-- DATA PROVIDED follows --

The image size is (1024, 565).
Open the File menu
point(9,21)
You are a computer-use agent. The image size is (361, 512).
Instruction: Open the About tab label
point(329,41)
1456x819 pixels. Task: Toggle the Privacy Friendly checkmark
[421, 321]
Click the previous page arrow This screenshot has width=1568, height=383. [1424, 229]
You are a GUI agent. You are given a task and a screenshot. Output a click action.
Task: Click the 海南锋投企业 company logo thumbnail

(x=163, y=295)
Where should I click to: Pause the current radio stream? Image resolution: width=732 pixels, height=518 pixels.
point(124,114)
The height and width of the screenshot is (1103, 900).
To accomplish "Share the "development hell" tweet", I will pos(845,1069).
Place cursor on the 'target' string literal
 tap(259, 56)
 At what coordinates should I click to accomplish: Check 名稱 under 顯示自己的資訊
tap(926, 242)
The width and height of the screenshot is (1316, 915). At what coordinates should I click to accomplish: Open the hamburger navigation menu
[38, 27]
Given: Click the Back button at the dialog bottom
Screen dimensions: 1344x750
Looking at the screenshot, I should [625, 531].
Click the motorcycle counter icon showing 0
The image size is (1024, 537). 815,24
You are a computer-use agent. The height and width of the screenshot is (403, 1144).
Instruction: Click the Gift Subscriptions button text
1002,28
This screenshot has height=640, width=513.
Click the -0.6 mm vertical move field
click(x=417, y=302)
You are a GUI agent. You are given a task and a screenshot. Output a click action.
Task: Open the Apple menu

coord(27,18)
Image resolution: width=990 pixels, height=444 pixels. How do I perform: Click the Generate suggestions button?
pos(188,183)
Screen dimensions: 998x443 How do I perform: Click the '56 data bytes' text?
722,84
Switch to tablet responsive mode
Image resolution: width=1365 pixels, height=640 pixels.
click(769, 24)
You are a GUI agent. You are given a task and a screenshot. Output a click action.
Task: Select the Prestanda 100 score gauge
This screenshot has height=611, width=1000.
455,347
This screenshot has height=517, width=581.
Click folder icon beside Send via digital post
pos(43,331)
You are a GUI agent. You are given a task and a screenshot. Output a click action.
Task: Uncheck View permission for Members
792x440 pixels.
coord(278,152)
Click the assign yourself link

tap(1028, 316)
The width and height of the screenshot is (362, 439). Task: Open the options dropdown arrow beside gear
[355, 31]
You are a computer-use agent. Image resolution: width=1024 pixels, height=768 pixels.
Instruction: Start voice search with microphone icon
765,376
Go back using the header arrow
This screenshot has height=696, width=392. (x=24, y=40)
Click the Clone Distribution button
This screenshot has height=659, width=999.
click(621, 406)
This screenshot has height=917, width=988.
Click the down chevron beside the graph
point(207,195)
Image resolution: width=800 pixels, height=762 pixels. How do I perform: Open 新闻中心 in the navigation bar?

-- DATA PROVIDED concluded --

=== EXERCISE DETAILS ===
Would you copy each line of the data exactly as it appears above?

=== SOLUTION FOR THIS TASK ===
The image size is (1024, 565).
Open the File menu
point(9,21)
You are a computer-use agent. The image size is (361, 512).
Instruction: Open the About tab label
point(329,41)
1456x819 pixels. Task: Toggle the Privacy Friendly checkmark
[421, 321]
Click the previous page arrow This screenshot has width=1568, height=383. [1424, 229]
You are a GUI agent. You are given a task and a screenshot. Output a click action.
Task: Click the 海南锋投企业 company logo thumbnail

(x=163, y=295)
Where should I click to: Pause the current radio stream? Image resolution: width=732 pixels, height=518 pixels.
point(124,114)
The height and width of the screenshot is (1103, 900).
To accomplish "Share the "development hell" tweet", I will pos(845,1069).
Place cursor on the 'target' string literal
 tap(259, 56)
 At what coordinates should I click to accomplish: Check 名稱 under 顯示自己的資訊
tap(926, 242)
The width and height of the screenshot is (1316, 915). At what coordinates should I click to accomplish: Open the hamburger navigation menu
[38, 27]
Given: Click the Back button at the dialog bottom
Screen dimensions: 1344x750
Looking at the screenshot, I should [625, 531].
Click the motorcycle counter icon showing 0
The image size is (1024, 537). 815,24
You are a computer-use agent. The height and width of the screenshot is (403, 1144).
Instruction: Click the Gift Subscriptions button text
1002,28
This screenshot has height=640, width=513.
Click the -0.6 mm vertical move field
click(x=417, y=302)
You are a GUI agent. You are given a task and a screenshot. Output a click action.
Task: Open the Apple menu

coord(27,18)
Image resolution: width=990 pixels, height=444 pixels. How do I perform: Click the Generate suggestions button?
pos(188,183)
Screen dimensions: 998x443 How do I perform: Click the '56 data bytes' text?
722,84
Switch to tablet responsive mode
Image resolution: width=1365 pixels, height=640 pixels.
click(769, 24)
You are a GUI agent. You are given a task and a screenshot. Output a click action.
Task: Select the Prestanda 100 score gauge
This screenshot has height=611, width=1000.
455,347
This screenshot has height=517, width=581.
Click folder icon beside Send via digital post
pos(43,331)
You are a GUI agent. You are given a task and a screenshot. Output a click action.
Task: Uncheck View permission for Members
792x440 pixels.
coord(278,152)
Click the assign yourself link

tap(1028, 316)
The width and height of the screenshot is (362, 439). Task: Open the options dropdown arrow beside gear
[355, 31]
You are a computer-use agent. Image resolution: width=1024 pixels, height=768 pixels.
Instruction: Start voice search with microphone icon
765,376
Go back using the header arrow
This screenshot has height=696, width=392. (x=24, y=40)
Click the Clone Distribution button
This screenshot has height=659, width=999.
click(621, 406)
This screenshot has height=917, width=988.
Click the down chevron beside the graph
point(207,195)
Image resolution: width=800 pixels, height=762 pixels. How do I perform: Open 新闻中心 in the navigation bar?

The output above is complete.